Avec le temps, ce dernier est devenu le principal ennemi d’Israël dans ce qui s’est transformé en véritable guerre d’usure avec l’Iran — la première du genre dans l’histoire de l’État hébreu, bien qu’elle soit loin d’être inédite pour l’Iran, qui mise sur le facteur temps.

Alors que les Israéliens restent en grande partie unis derrière l’idée de combattre les Iraniens, plus de dix jours après le lancement d’une guerre par Israël sous le prétexte de stopper les ambitions nucléaires de Téhéran, le pays fait face à un nouveau type de conflit — différent en ampleur et en nature de tout ce qu’il a connu jusqu’ici. Chaque jour, les Israéliens pèsent le coût de la guerre — notamment sur les civils — face aux succès limités enregistrés jusque-là. Ces succès restent en deçà des objectifs plus vastes, souvent non dits.

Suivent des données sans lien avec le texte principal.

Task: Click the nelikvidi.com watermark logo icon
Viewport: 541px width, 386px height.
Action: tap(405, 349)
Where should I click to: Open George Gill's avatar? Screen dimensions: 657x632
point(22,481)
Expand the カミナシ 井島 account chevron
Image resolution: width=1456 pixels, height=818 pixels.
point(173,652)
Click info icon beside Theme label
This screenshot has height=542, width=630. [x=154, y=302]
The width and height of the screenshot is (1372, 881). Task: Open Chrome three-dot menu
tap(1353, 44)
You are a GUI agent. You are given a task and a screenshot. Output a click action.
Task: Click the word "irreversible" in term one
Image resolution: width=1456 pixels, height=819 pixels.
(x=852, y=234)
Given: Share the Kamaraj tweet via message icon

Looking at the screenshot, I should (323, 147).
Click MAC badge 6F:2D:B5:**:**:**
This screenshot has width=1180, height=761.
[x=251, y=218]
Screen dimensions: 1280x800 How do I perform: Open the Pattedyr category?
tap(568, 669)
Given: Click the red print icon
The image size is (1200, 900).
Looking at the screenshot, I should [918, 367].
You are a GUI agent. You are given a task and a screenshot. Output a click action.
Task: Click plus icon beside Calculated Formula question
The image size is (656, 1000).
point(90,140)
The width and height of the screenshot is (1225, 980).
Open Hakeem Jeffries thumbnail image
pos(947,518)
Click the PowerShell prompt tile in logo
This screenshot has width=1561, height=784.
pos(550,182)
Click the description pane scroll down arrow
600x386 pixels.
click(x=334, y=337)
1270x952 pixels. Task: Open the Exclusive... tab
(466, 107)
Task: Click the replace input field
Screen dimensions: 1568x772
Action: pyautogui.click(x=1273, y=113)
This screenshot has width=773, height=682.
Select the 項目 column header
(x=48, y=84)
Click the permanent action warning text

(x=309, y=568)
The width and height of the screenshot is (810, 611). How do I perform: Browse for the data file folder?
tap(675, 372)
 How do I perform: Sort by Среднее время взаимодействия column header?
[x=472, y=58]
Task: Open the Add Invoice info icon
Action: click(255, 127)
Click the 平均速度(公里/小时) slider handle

Un débat intérieur commence à fissurer ce consensus initial. Des voix dans les médias, ainsi qu’au sein de la classe politique et militaire, passée ou présente, s’interrogent désormais sur l’avenir proche si la guerre devait se poursuivre ainsi.

La principale préoccupation est désormais le sentiment de sécurité des Israéliens et le coût humain, que les responsables gouvernementaux jugent inférieur aux estimations initiales. Pourtant, cette sécurité personnelle, caractéristique de l’État depuis sa fondation en 1948, semble aujourd’hui vaciller face à des scènes de destruction sans précédent, qui éclipsent les gains militaires que les dirigeants israéliens ont jusqu’ici su habilement mettre en avant.

Parallèlement, le lourd tribut humain, économique, social et humanitaire met à l’épreuve le gouvernement le plus radical qu’Israël ait jamais connu. Les acquis réalisés risquent de s’effriter jour après jour, car ils demeurent tactiques plutôt que stratégiques.

La confusion entoure également les objectifs déclarés de cette guerre. Au départ, il s’agissait de détruire le programme nucléaire iranien. Puis, dans un élan d’enthousiasme, l’objectif s’est mué en une volonté de faire tomber le régime de Téhéran, avec des appels au soulèvement populaire iranien. Désormais, à mesure que l’Iran reprend l’initiative, les dirigeants israéliens affichent des ambitions plus modestes en public.

L’Iran, qui a connu huit années de guerre d’usure contre l’Irak — marquées par des bombardements de villes, des sanctions, des sièges et des troubles internes — reste uni dans son hostilité envers Israël. Cette hostilité, enracinée dans les raisons mêmes qui ont conduit la révolution islamique à renverser le Shah, n’a fait que se renforcer sous les politiques israéliennes et la guerre en cours.

Cela explique l’absence de signes de mécontentement populaire, militaire ou diplomatique au sein de l’Iran qui pourrait menacer le régime. Renverser un régime qui gouverne 90 millions d’habitants ne peut se faire par des frappes aériennes seules. L’exemple de l’Irak de Saddam Hussein est éloquent : malgré plus d’une décennie de bombardements et de sanctions, son régime n’est tombé qu’à la suite d’une invasion terrestre.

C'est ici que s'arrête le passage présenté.